Part 1. Parsing input (40 points)
At a high level, your shell will (1) read a line of input from stdin; (2) parse the input into tokens; (3) construct a pipeline from the tokens; and (4) run the whole pipeline.
In this part, you will parse input into a sequence of tokens.
Initially, a token will be either a pipe character |
or a word. For example,
the input echo 'Why hello there!'| wc -l -c
consists of the following
tokens.
[Word("echo"), Word("Why hello there!"), Pipe, Word("wc"), Word("-l"), Word("-c")]
Notice how the |
turns into a pipe token rather than a word token. In
contrast, if the pipe is quoted, it is a word as in this example echo '|'
.
[Word("echo"), Word("|")]
This is a perfect use case for an enum.
Your task
Create a new binary project in the assignment repo using
$ cargo init --bin --vcs git --name osh .
Define the Result
type in main.rs
the same way you did for the past few labs.
Create a new file src/input.rs
and add the input
module to main.rs
.
Inside input.rs
, add a use
line for Result
.
use crate::Result;
Create a new, public enum called InputToken
which you will use to represent
either a word or a pipe.
Create a new function
#![allow(unused)] fn main() { type Result<T> = std::result::Result<T, Box<dyn std::error::Error>>; enum InputToken { Word(String), Pipe }; pub fn split_input(input: &str) -> Result<Vec<InputToken>> { todo!() } }
which on success will return a Vec
of InputToken
s.
To parse the input into tokens, you’ll want to iterate over the input string
one character at a time which you can do using the .chars()
method which
returns an iterator over characters.
What makes this tricky is that how you handle any given character depends on what other characters have been read. For example, a space character can separate two words or it could be part of a quoted word. Similarly, a pipe character might be part of a word (if it is quoted) or it might be a separator in the pipeline (see the two examples at the top of this page).
Your split_input()
function should support unquoted words, single quoted words, and
double quoted words or a mix. Here’s an example input line
echo unquoted_word 'single "quoted" word' "double 'quoted' word" 'mixing different 'quoting" styles"
and its parsing
[Word("echo"), Word("unquoted_word"), Word("single \"quoted\" word"), Word("double 'quoted' word"), Word("mixing different quoting styles")]
Note that the unquoted quotation marks are removed from each word. (The single
quoted word containing a double quoted inner word is shown with a backslash
before the inner quotes. This is an artifact of the Debug
representation,
not actual characters.)
To parse the input, I recommend creating a state machine which examines its input one character at a time. A state machine works by maintaining a current state and reading the input in a loop. For each character read, use the state to determine what to do with the character and what state to move to next.

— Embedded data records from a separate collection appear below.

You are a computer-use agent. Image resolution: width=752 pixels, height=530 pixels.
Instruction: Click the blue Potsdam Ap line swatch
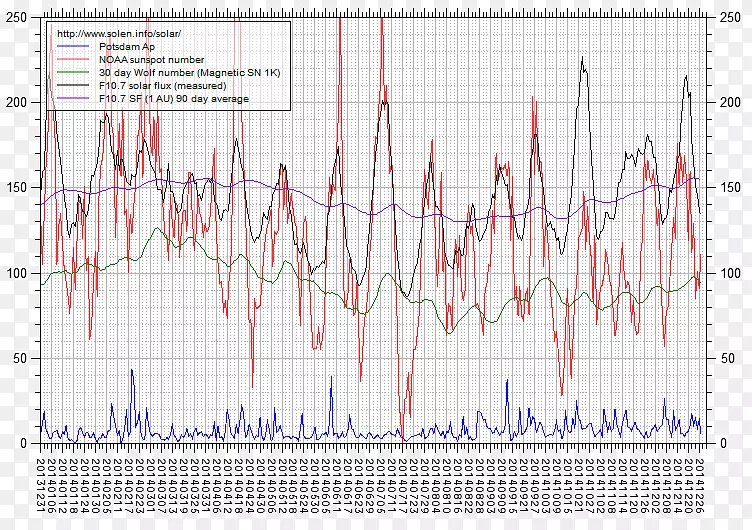[x=71, y=47]
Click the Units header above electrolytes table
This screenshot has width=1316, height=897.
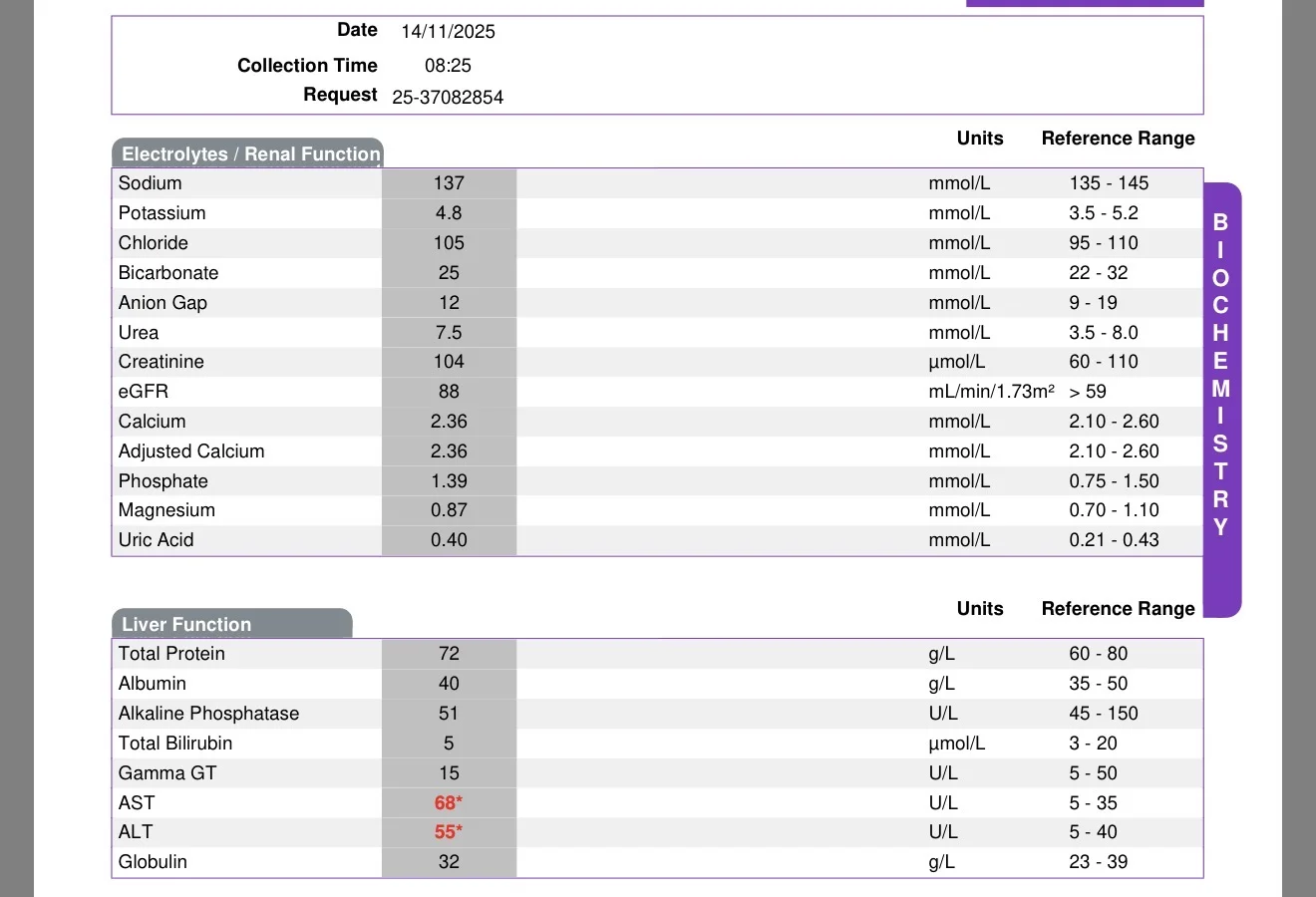(x=980, y=139)
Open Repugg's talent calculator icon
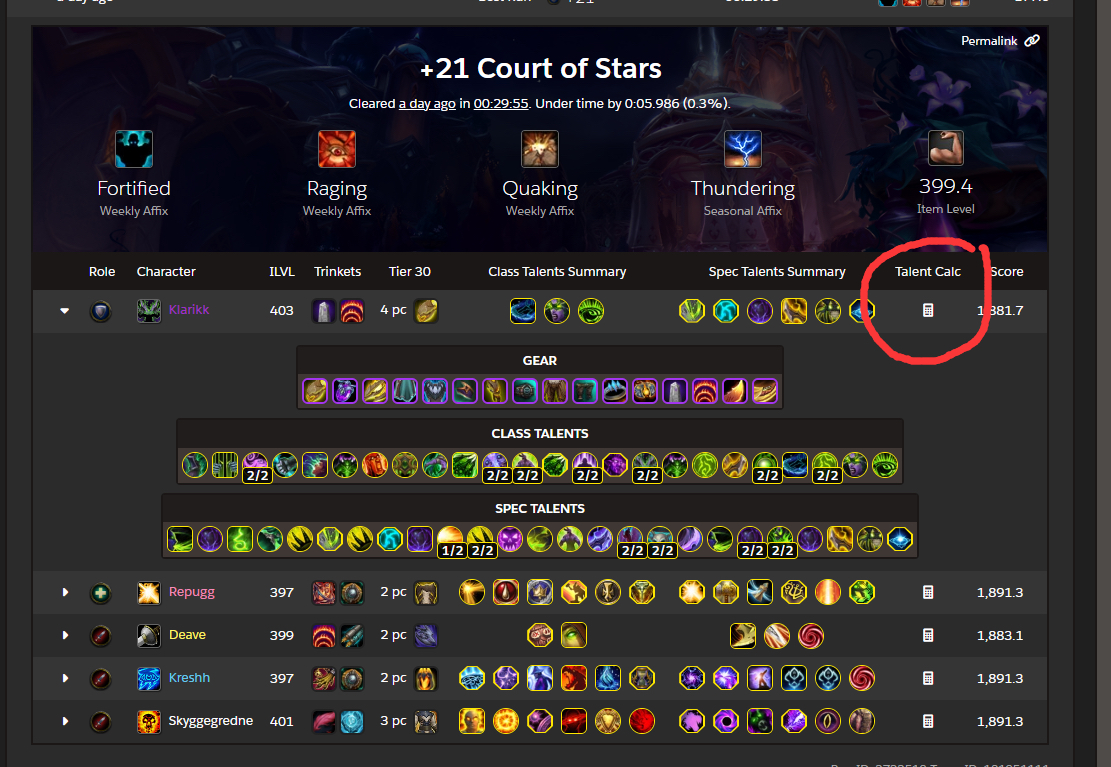 tap(927, 593)
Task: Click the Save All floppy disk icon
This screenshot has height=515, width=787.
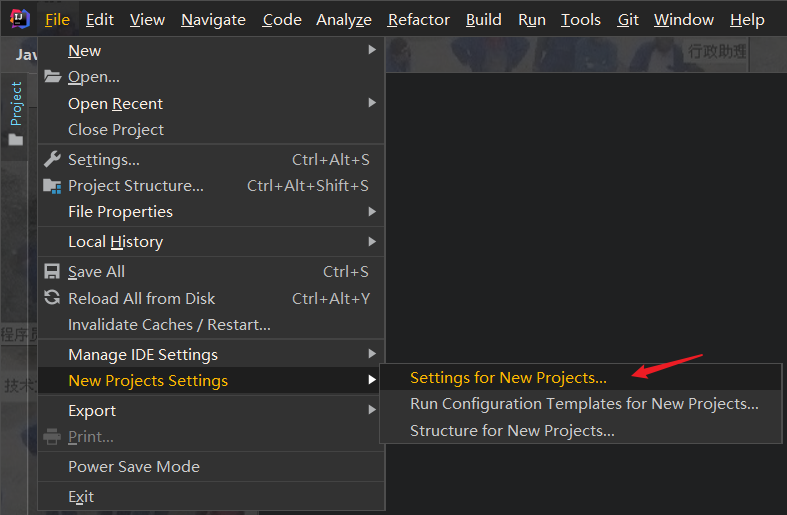Action: point(52,271)
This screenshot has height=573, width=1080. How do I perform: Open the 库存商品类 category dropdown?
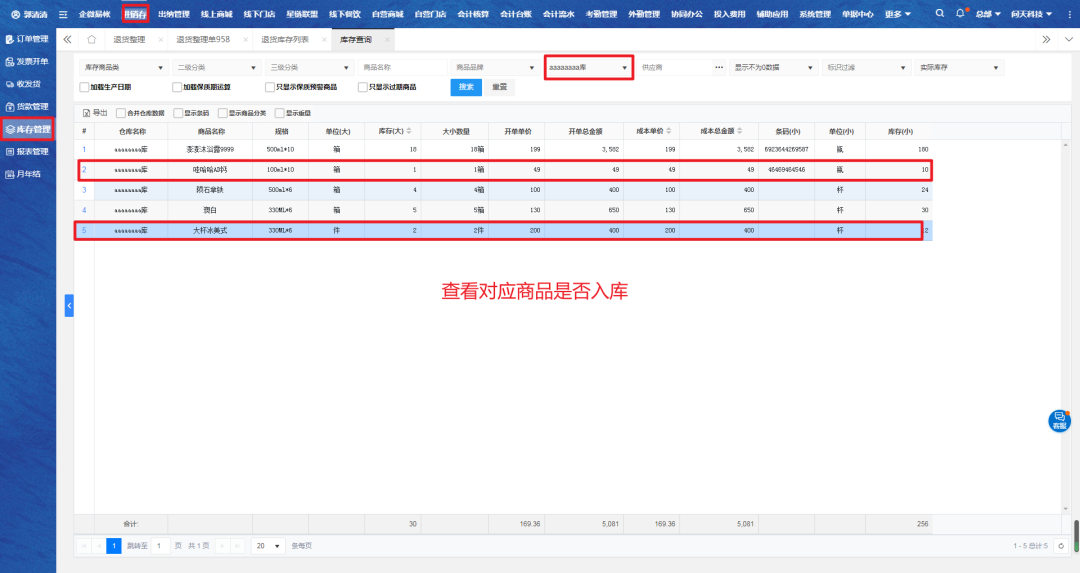123,68
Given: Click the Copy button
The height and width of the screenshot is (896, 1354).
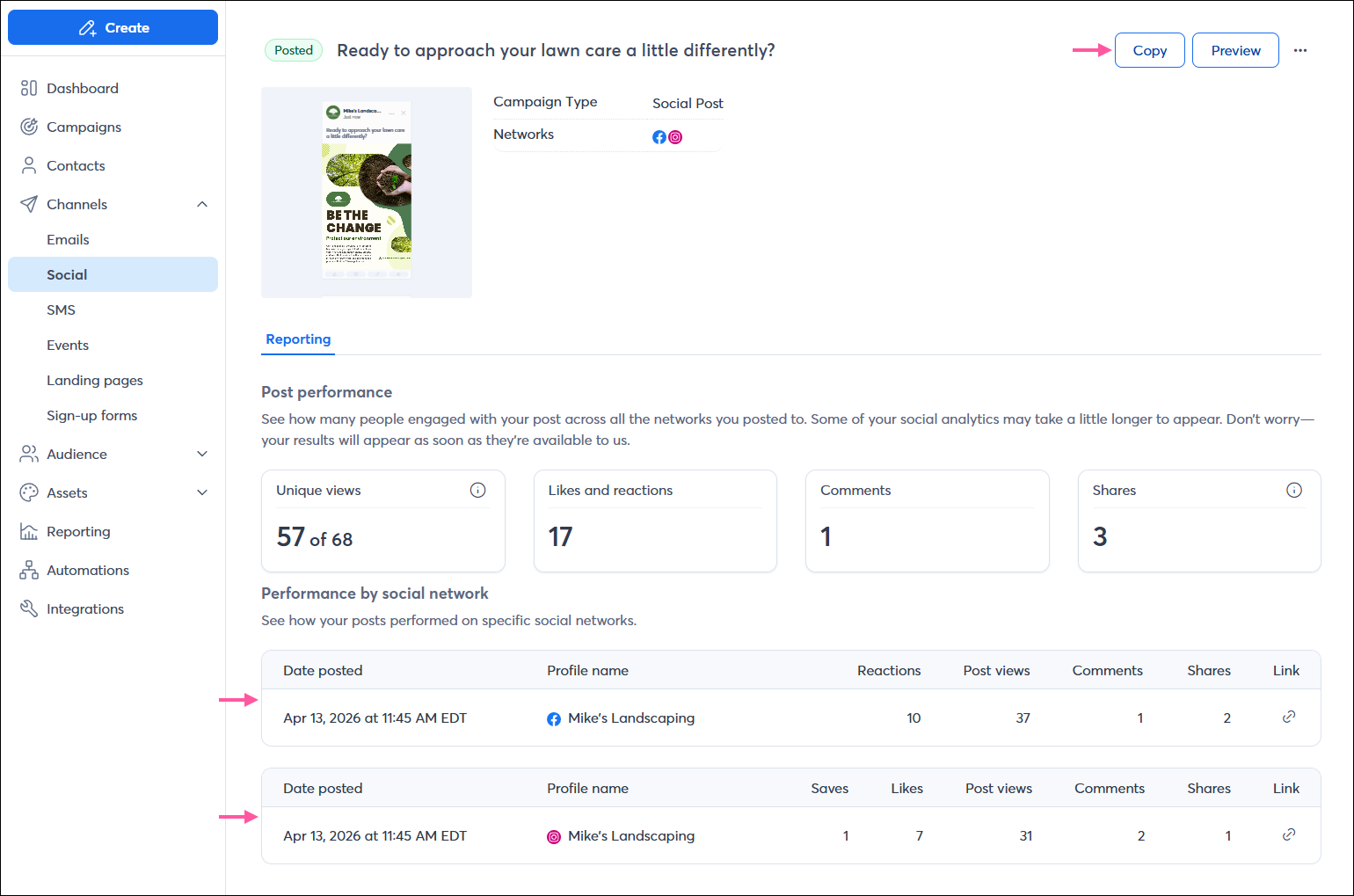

My implementation used the following four states and a mutable State
variable which is initially State::Blank
and represents the current state of
parsing.
#![allow(unused)] fn main() { #[derive(Clone, Copy, Debug, PartialEq, Eq)] enum State { Blank, Unquoted, SingleQuoted, DoubleQuoted, } let mut state = State::Blank; }
The Blank
state indicates that the state machine is not currently parsing a
word. Initially, the current state is Blank
, but after reading an unquoted
white space character (a blank, if you will), the state will change back to
Blank
.
The other three states indicate that the state machine is in the middle of parsing an unquoted word, a single quoted word, or a double quoted word.
This is a graphical representation of the state machine.
Each circle represents one of the four states. The arrows indicate how the
state machine’s current state changes between them. For example,
starting in the Blank
state parsing the input foo 'bar'
, the state changes
to Unquoted
upon reading the f
. It stays in Unquoted
until the space
when it transitions back to Blank
. Upon reading the '
, it transitions to
SingleQuoted
where it stays until it reaches the last '
which causes it to
transition to Unquoted
.
Note that in state SingleQuoted
, a single quote character causes a transition to state Unquoted
. The DoubleQuoted
state behaves similarly with a double quote. It doesn’t transition to the Blank
state because a closing quote doesn’t end the word. For example, the input foo' 'bar
is the same as 'foo bar'
: both of them produce
a Word("foo bar")
token.
The bulk of the state machine is implemented in a loop
containing a match
.
for ch in input.chars() {
match (state, ch) {
_ -> todo!()
}
}
Rust will ensure that we add cases for every possible state and input character combination.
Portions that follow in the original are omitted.